NTA Points That Are Frequently Missed:

  • Malnutrition
  • Morbid obesity
  • Diabetic retinopathy
  • Other high-value comorbidities
  • Chronic lung/respiratory conditions

If it’s not coded in Section I,  it does not generate NTA points.

4. Section K: Swallowing & IDT Communication

Under Medicare PDPM:

Swallowing disorders impact the SLP component.

Common gaps:

  • SLP identifies dysphagia
  • RD documents nutritional impact
  • Nursing charts meal issues
  • But it is never fully tied together on the MDS

There must be:

  • Clear diagnosis
  • Clinical support
  • IDT communication between SLP and RD
  • Accurate Section K coding

5. Section GG: The Foundation of Case Mix & Medicare

Section GG drives:

  • Nursing Case Mix (Rates)
  • PT/OT components (Rates)
  • QRP compliance (Avoid dashes)

Common issues:

  • Staff guessing
  • Inconsistent coding between therapy and nursing
  • Failure to capture late loss ADLs:
    • Bed mobility
    • Transfers
    • Toileting
    • Eating
  • “Dash” coding impacting QRP

From our Recipe framework :

✔ Daily GG discussions during ARD window
✔ Nurse aide point-of-care documentation
✔ Weekly IDT MDS huddles
✔ Audit dependent coding (assist of 2)
✔ Clarification note before MDS closes

Goal: Accurate ADL capture. Not inflated,  accurate.

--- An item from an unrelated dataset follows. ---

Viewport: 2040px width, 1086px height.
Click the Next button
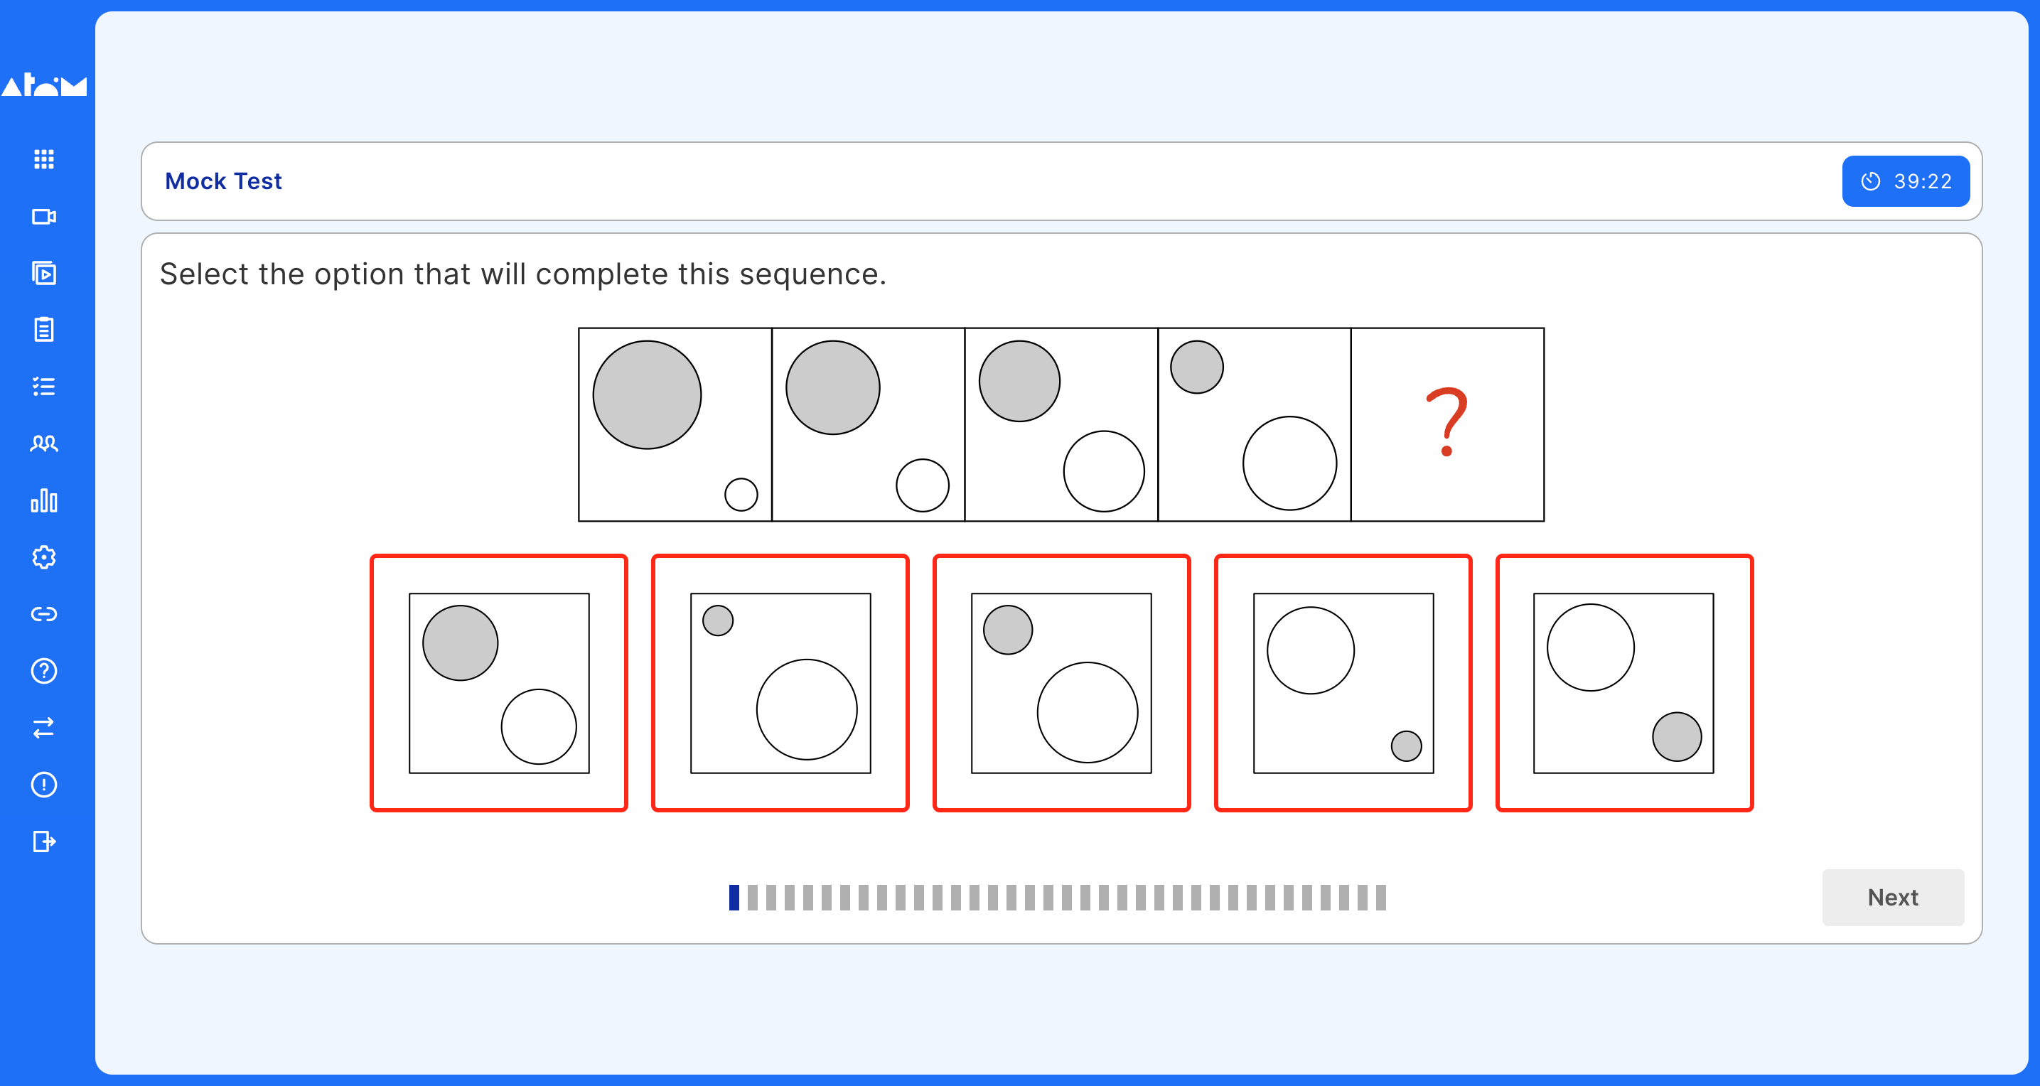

The SCS 5-Point Capture Tool

Here is a simple framework facilities can implement immediately:

Step 1: Weekly ARD Huddle

  • Review all MDSs closing in next 7 days
  • Review respiratory, wounds, dx, weight changes, ADLs

Step 2: Diagnosis Audit

  • Run monthly dx report
  • Verify NTA diagnoses supported by provider documentation
  • Confirm primary diagnosis accuracy

Step 3: Respiratory Program

  • Coding of respiratory diagnosis
  • Quarterly respiratory assessments
  • Nebulizer minute tracking
  • HOB elevation documentation during ARD

Step 4: Wound Verification

  • Weekly wound type and treatment cross-check
  • Confirm surgical wound capture with treatment
  • Ensure daily treatment documentation

Step 5: GG Integrity

  • Daily discussion during ARD window
  • Train nurse aides on late loss ADLs
  • Audit for compliance

Final Thought

Most facilities do not have a reimbursement problem.

They have a systems capture problem.

When documentation reflects the clinical reality already happening in your building, reimbursement aligns.